Helen has A Day because she realizes her dad and Jenny don’t really need her help with the sheep, and now Jenny is tight with the Women’s Lady Army girl, Doris. When Doris and Helen meet, they immediately have more chemistry than James and Helen ever have. Clearly, the show isn’t going to go in that direction, but Doris is super-putting out 1940s-gay-lady vibes. Then it seems like she’s maybe closer to Jenny’s age. Jenny (who is now wearing a snood) tells Helen she’s thinking of moving to London. She could get a job in a shop. Helen tells her dad that if you chop Jenny in half, it’ll say farmer. Is this an expression in northern England? It’s very evocative. But oddly violent?
At this point, I was very certain that Jenny and Doris were gay for each other, and Jenny had changed her love-of-the-farm ways so she and Doris could be together in London and its denser population of gays. Finally, there would be a gay story line on All Creatures Great and Small, the least gay show on television. When Jenny and Doris decide to ride horses together, I was like, “Ah, here we are, the scene where they discuss how gay they are for each other.” But instead, an airplane spooks Doris’s horse, and James and Richard have to come to check out the horse after it goes lame, and then Doris flirts with Richard. With Richard! What? You all are wasting this opportunity. Jenny and Doris are even in a forest together! A very gay place to be! But fine, I guess we can’t have nice things, i.e., women in snoods kissing each other while herding sheep.

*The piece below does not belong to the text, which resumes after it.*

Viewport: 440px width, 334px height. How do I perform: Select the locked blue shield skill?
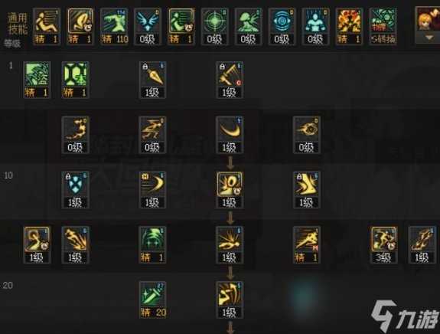pos(76,190)
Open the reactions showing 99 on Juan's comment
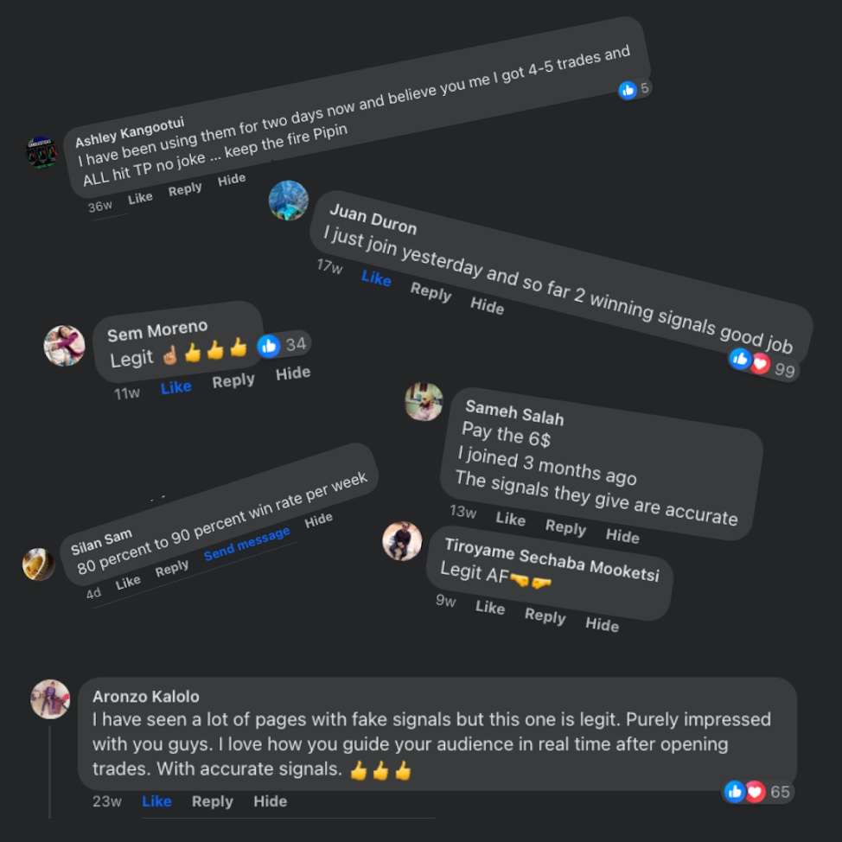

We can, however, have more bonding activities between Mrs. Hall and Siegfried. Mrs. Hall finds a crying dog by the stream and brings Siegfried out to look at it. The dog ingested poison, and despite Siegfried’s efforts, it dies. Then we discover that the dog (Bingo) is Mr. Bosworth’s! Nooo. It was already sad, and then we find out Bingo was Bosworth’s only friend. Bosworth talks to Siegfried about how alike they are, making peace with having a vocation and not a family. Siegfried is discomfited by the idea that he is similar to Bosworth because Bosworth is officious and quarrelsome, two things Siegfried could, of course, never be.
Later, Siegfried queries Mrs. Hall as to this potential similarity. After calling them practically twins (a joke!), she tells Siegfried that he hasn’t given up on life like Bosworth. Also, he has a chosen family. A family that now includes three dogs and a baby that can be in front of the fire while everyone sits in cozy armchairs and then eats pie. This is the future that liberals want. Also, who gets the pie out of the oven? Siegfried! Wearing an apron for some reason, despite not having made the pie. But he’s helping out while Mrs. Hall has to be out and about on her rounds, and that is some A+ work. Siegfried has decided to be more open to change and embrace adaptability. Hurray!
As we leave our beloved family, Mr. Bosworth knocks and yells at them to put that light out. The curtains are open again, and Siegfried incurs a fine of one pound. “Rules are rules. More than my job’s worth, Mr. Farnon.” “You’re a volunteer!” They continue bickering while everyone left at the table toasts to things that never change.